What needs to be known at this point is how a certain level of radionucleotide such as caesium-137 - in the air, on the ground, or in the water supply - is likely to behave in terms of its getting into the food chain and ultimately into human beings. Caesium on pasture translates into such-and-such a dose to infants, children, and adults. At a dose equivalent of 50 millisieverts to the thyroid gland, the authorities should seriously consider whether the public ought to be given stable iodine tablets to prevent the uptake into the thyroid of radio-iodine. By the time the dose has been put to 250 millisieverts action should have already been taken.

An estmated dose of 5 millisieverts to the whole body, or 50 millisieverts to the skin, thyroid, lungs, or other individual organs, ought to have alerted the authorities to the eventuality that the public should take shelter.

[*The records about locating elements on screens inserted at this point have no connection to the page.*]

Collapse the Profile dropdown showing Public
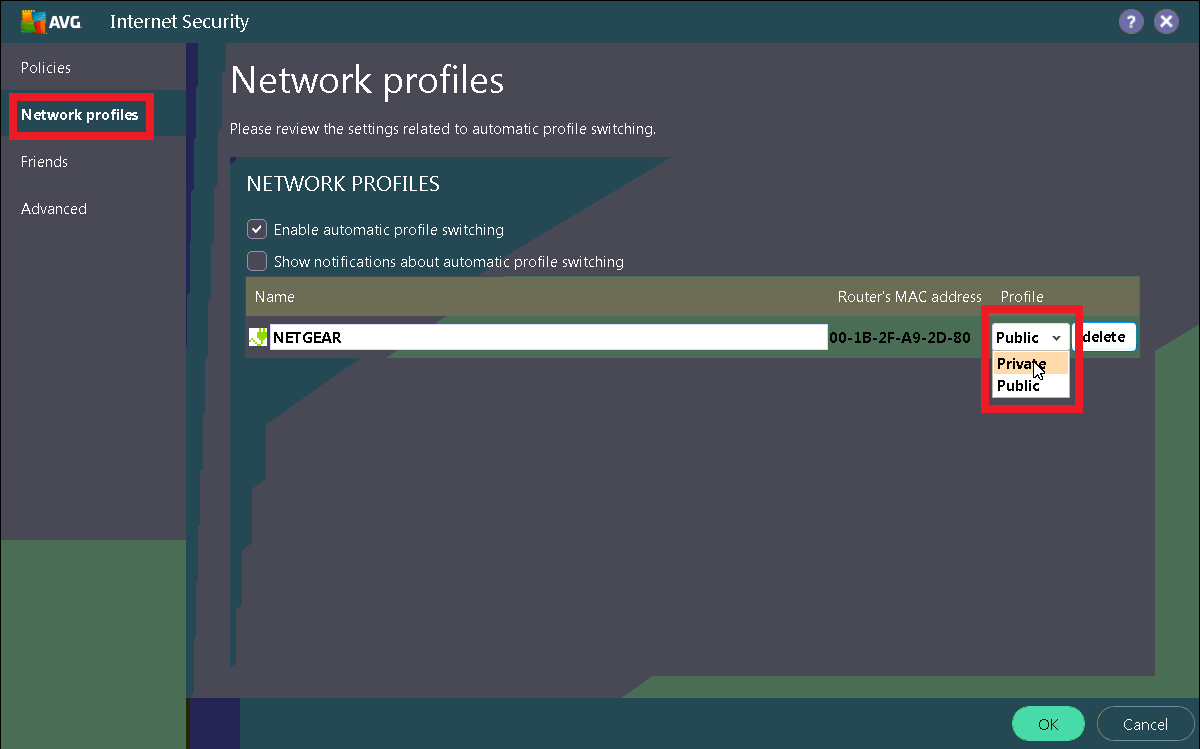The width and height of the screenshot is (1200, 749). click(x=1030, y=338)
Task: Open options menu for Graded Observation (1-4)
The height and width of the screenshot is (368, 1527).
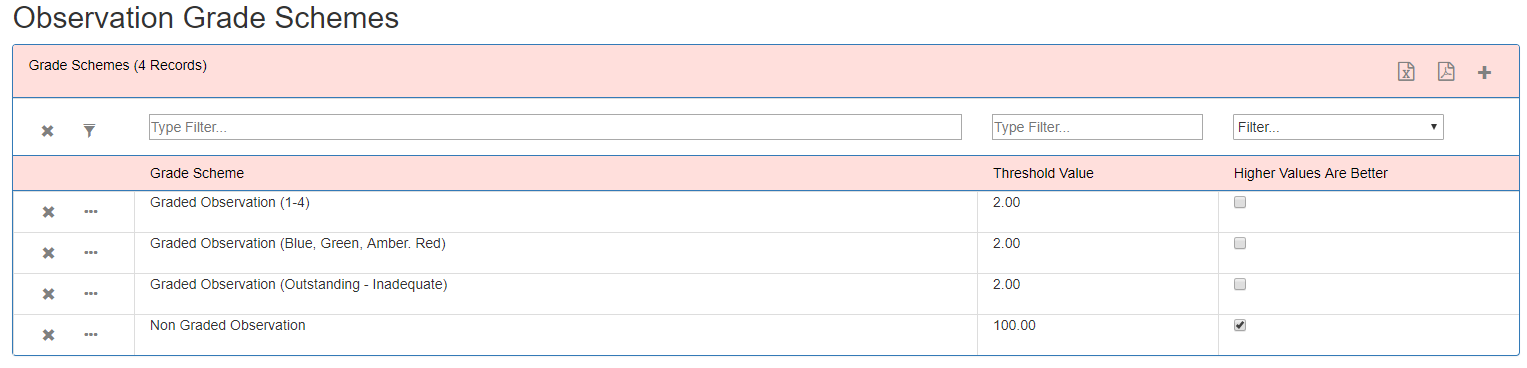Action: tap(91, 212)
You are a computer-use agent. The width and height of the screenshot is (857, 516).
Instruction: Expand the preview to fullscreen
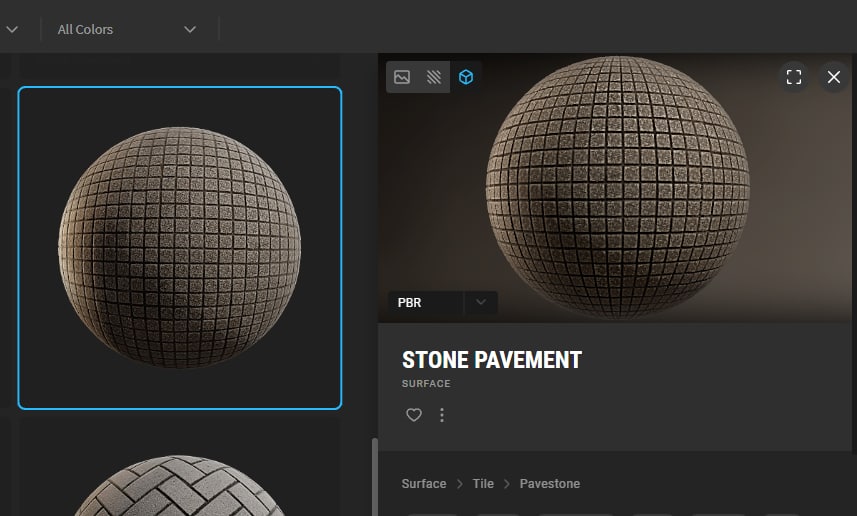pyautogui.click(x=794, y=77)
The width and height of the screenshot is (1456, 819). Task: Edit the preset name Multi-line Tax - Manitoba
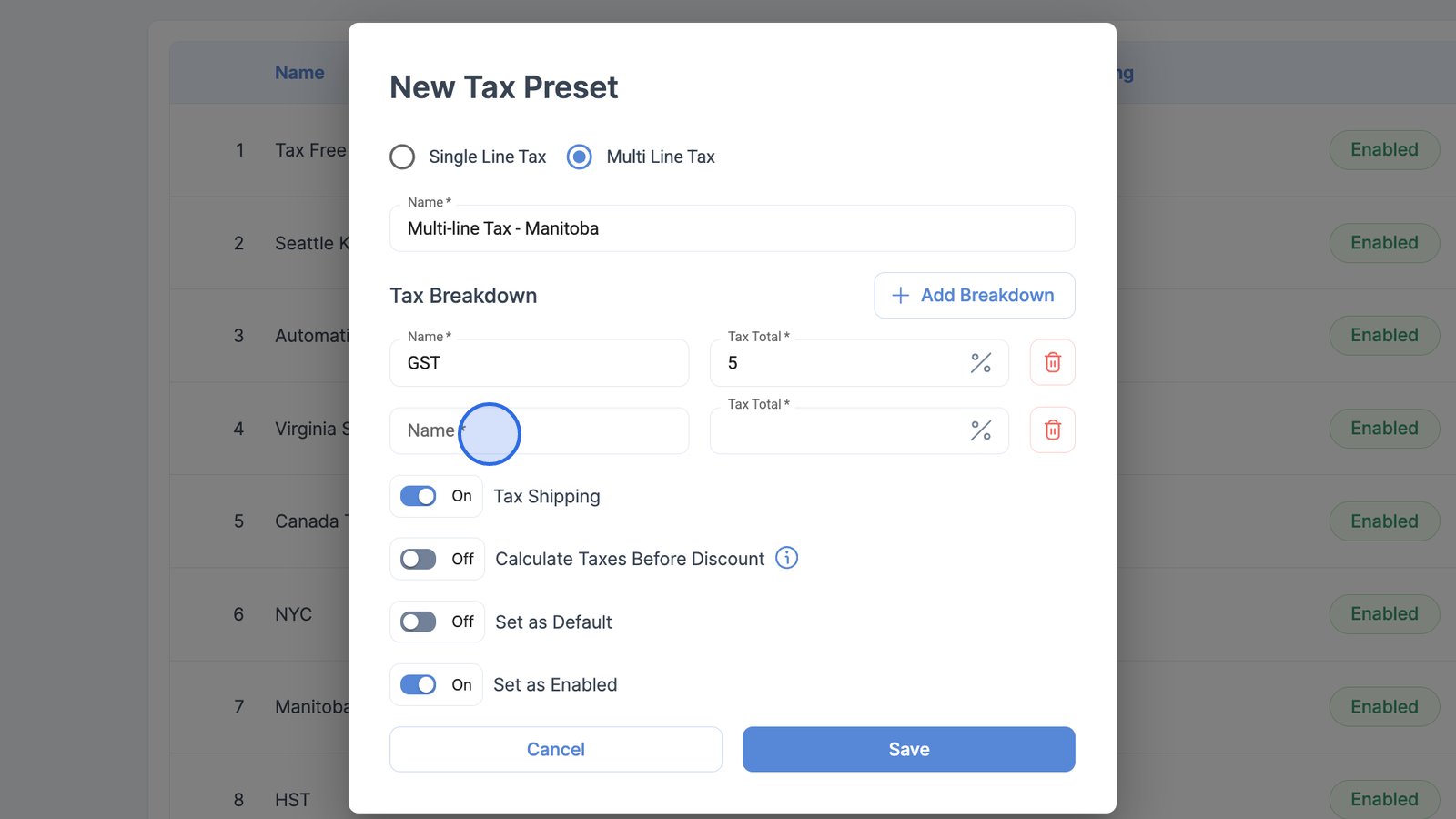(732, 228)
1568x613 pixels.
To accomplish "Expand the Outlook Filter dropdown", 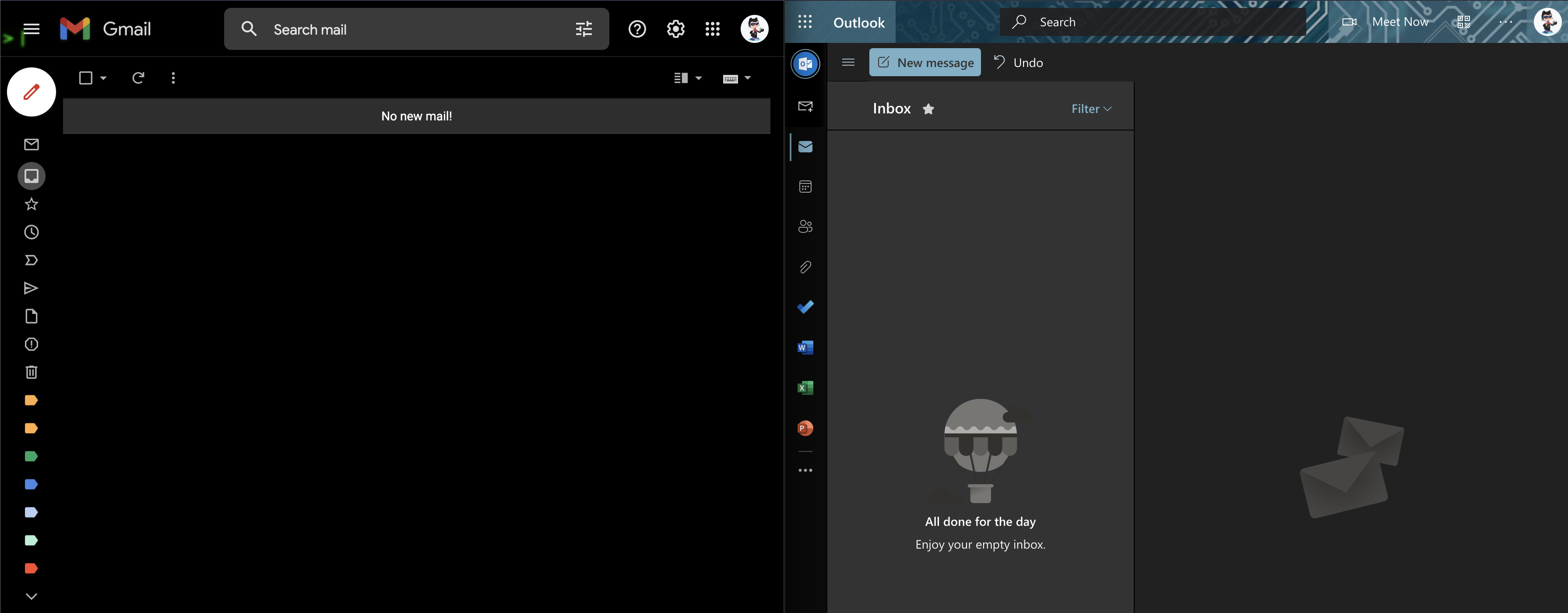I will 1091,109.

Once those doses have reached 25 millisieverts to the whole body and 250 millisieverts to any one organ, shelter should have already been prescribed.

During 1-5 May 1986 the maximum radiation concentration in the air at Cadarache in France was found to be 18.5 becquerels per cubic metre. Meanwhile Cadarache received 10 milliliters (less than a half-inch) of rain and the fall-out levels on the ground were measured at 14,200 becquerels per square meter. At Cruas (63 miles from Cadarache) the maximum air concentration was 8.7 becquerels per cubic meter. It rained more than 30 milliliters (1.2 inches) during the same days and the deposition on the ground was 250,000 becquerels per square meter. This was twenty times more radioactive deposition than at Cadarache, demonstrating the importance of weather conditions. Also the Eastern part of Corsica was badly hit by fall-out from Chernobyl. Corsicans, Britons, Swedes and Lapplanders, measured high radioactivity in livestock which increased six months after the initial fall-out. Because of the initial weather conditions, the levels of radioactive caesium in livestock continued to increase during 1987.

Obviously, not all localities are measured for fall-out, and some areas will be entirely missed (especially in the countryside) and people who live there left in ignorance.

What we have learned is we should be on our guard if it rains heavily at a time when the radioactive cloud is somewhere in the vicinity.